The discussion was part of a a request from the Calumet Park community to add anti-littering signs in the neighborhood.
“They want to encourage people not to litter in their community, which the city has been working diligently on for about a year and a half,” City Manager Meg Kelsey said. “They would like for us to put some ‘please don’t litter’ signs around the community to try to encourage people. We did put out trash cans throughout the community to try to encourage people not to just throw it out their window.”
However, Council Member Mark Mitchell questioned whether signs and cleanups were enough.
“I think this comes down to the city manager calling the police chief to say we are going to be looking at what the numbers are on littering tickets this next report because a lot of that has to do with him pushing that down to officers,” Mitchell said. “When you are not busy, you need to be pushing enforcement of littering. I know they stay busy, and that is not the top priority on most days, but I think it has to come down to that it is a big issue with our city.”
The City of LaGrange has hosted monthly litter cleanups since April 2018, and the city has closed all non-essential offices for a half day on two occasions so that city employees could take part in major community-wide litter pickups. Additionally, the city has created promotional material discouraging littering and encouraging citizens to “leave LaGrange better than we found it,” but enforcement of littering violations has not increased significantly during that time.

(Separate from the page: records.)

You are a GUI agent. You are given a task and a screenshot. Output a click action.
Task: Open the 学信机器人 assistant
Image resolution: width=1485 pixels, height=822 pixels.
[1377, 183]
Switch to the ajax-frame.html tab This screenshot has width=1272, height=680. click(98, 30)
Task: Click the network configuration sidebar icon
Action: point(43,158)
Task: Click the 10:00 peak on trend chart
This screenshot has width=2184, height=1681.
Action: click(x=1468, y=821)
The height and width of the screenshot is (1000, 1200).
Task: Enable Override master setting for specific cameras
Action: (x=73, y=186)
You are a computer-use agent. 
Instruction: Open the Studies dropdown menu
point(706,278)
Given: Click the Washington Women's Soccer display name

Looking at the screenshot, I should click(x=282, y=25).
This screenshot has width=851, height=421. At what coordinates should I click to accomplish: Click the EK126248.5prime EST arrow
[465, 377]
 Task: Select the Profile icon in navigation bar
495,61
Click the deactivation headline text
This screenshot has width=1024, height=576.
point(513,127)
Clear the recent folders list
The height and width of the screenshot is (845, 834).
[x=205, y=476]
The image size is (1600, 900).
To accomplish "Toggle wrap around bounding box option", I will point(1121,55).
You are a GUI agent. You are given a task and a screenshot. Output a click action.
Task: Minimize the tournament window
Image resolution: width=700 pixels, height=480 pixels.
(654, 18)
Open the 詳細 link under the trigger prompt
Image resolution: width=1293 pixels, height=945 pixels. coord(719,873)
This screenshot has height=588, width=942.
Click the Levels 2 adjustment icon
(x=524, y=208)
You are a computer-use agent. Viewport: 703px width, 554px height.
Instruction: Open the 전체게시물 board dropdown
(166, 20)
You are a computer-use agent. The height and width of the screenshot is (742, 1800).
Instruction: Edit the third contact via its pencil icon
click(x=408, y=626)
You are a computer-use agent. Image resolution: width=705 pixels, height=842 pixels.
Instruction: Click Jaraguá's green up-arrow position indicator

“I think to do that is for the city manager to convey to Chief Dekmar that the council is concerned about litter. We have been,” Mayor Jim Thornton said. “We’ve been spending a lot of time and a lot of money on this litter campaign, and we would like for him to consider that in terms of the policy direction he gives to the force.”
However, Thornton said that Dekmar had previously expressed concern that strong enforcement of minor infractions like littering could make citizens less willing to cooperate with police during major investigations.
“His concern is creating a hostile environment between the police and citizens where they are getting pulled over for pieces of trash blowing out of the bed of their truck — or something like that — and getting a ticket and then going to municipal court,” Thornton said. “His concern is then when they are the witness to a more serious crime, they are going to have a bad feeling toward the police.”
Mitchell said that he plans to ask about the number of litter citations issued at the next budget meeting.
The LaGrange City Council will meet again on Aug. 27 at 5:30 p.m. at 208 Ridley Ave.